Golcheva achieved her greatest international success at the Olympic Games. She won a bronze medal at the 1976 Summer Olympics in Montreal and a silver medal at the 1980 Summer Olympics in Moscow, marking the most successful Olympic period in the history of Bulgarian women's basketball.

At European level, Golcheva also played a key role in Bulgaria's medal-winning campaigns, earning silver medals at the 1972 and 1983 tournaments, as well as a bronze medal at EuroBasket 1976. In addition, she represented Bulgaria at two Summer Universiades, winning bronze in 1977 and finishing fourth in 1979.

Her international achievements can be summarized as follows:
- 1976 Summer Olympics
- 1980 Summer Olympics
- EuroBasket Women 1972
- EuroBasket Women 1976
- EuroBasket Women 1983
- 1977 Summer Universiade
- 4th place – 1979 Summer Universiade

=== Olympic Games statistics ===

Golcheva appeared in two Olympic tournaments for Bulgaria. Her individual contributions across both campaigns are summarized below:

Olympic Games statistics
| Tournament | Games played | Points |
|---|---|---|
| 1976 Summer Olympics (Montreal) | 4 | 9 |
| 1980 Summer Olympics (Moscow) | 6 | 33 |

=== Senior national team statistics ===

The following table summarizes Golcheva's senior international tournament statistics, as recorded by FIBA.
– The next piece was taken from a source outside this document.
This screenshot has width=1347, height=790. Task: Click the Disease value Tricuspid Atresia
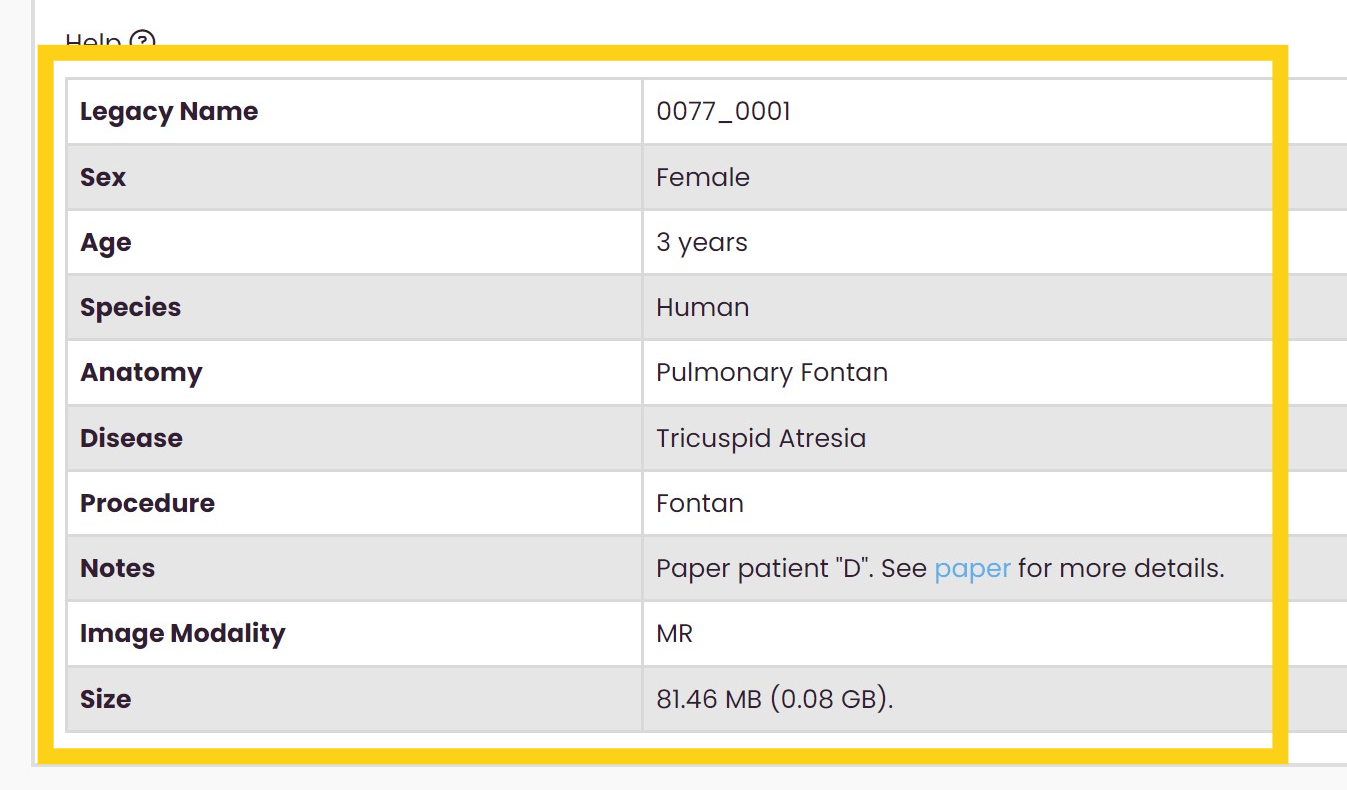tap(760, 438)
Bulgarian National Team Statistics
| Year | Competition | Host | Games played | Points per game | Rebounds per game | Assists per game | Efficiency |
|---|---|---|---|---|---|---|---|
| 1972 | European Championship for Women | BUL Bulgaria | 2 | 3.0 | 0.0 | 0.0 | 3.0 |
| 1976 | European Championship for Women | FRA France | 4 | 4.0 | 0.0 | 0.0 | 4.0 |
| 1976 | Olympic Games – Women's Tournament | CAN Canada | 4 | 2.5 | 1.3 | 2.8 | 1.3 |
| 1976 | Pre-Olympic Basketball Tournament for Women | BUL Bulgaria | 5 | 8.0 | 0.0 | 0.0 | 7.6 |
| 1978 | European Championship for Women | POL Poland | 8 | 9.8 | 0.0 | 0.0 | 9.4 |
| 1980 | European Championship for Women | FRA France | 15 | 6.5 | 0.0 | 0.0 | 6.5 |
| 1980 | Olympic Games – Women's Tournament | URS Soviet Union | 6 | 5.5 | 2.8 | 1.5 | 6.5 |
| 1980 | World Olympic Qualification Tournament for Women | BUL Bulgaria | 7 | 6.9 | 0.0 | 0.0 | 6.6 |
| 1983 | European Championship for Women | HUN Hungary | 11 | 7.9 | 0.0 | 0.0 | 7.6 |
| 1984 | World Olympic Qualification Tournament for Women | CUB Cuba | 4 | 5.3 | 0.0 | 0.0 | 5.0 |
| 1986 | World Championship for Women | URS Soviet Union | 4 | 4.3 | 0.0 | 0.0 | 3.3 |

== Legacy and recognition ==

Golcheva was awarded the honorary title „Заслужил майстор на спорта“ (Honoured Master of Sport).

Following her playing career, she remained actively involved in the sport. For more than a decade, she worked in the youth academy of Slavia Sofia, contributing to the development of younger players and continuing her involvement in Bulgarian basketball at grassroots level.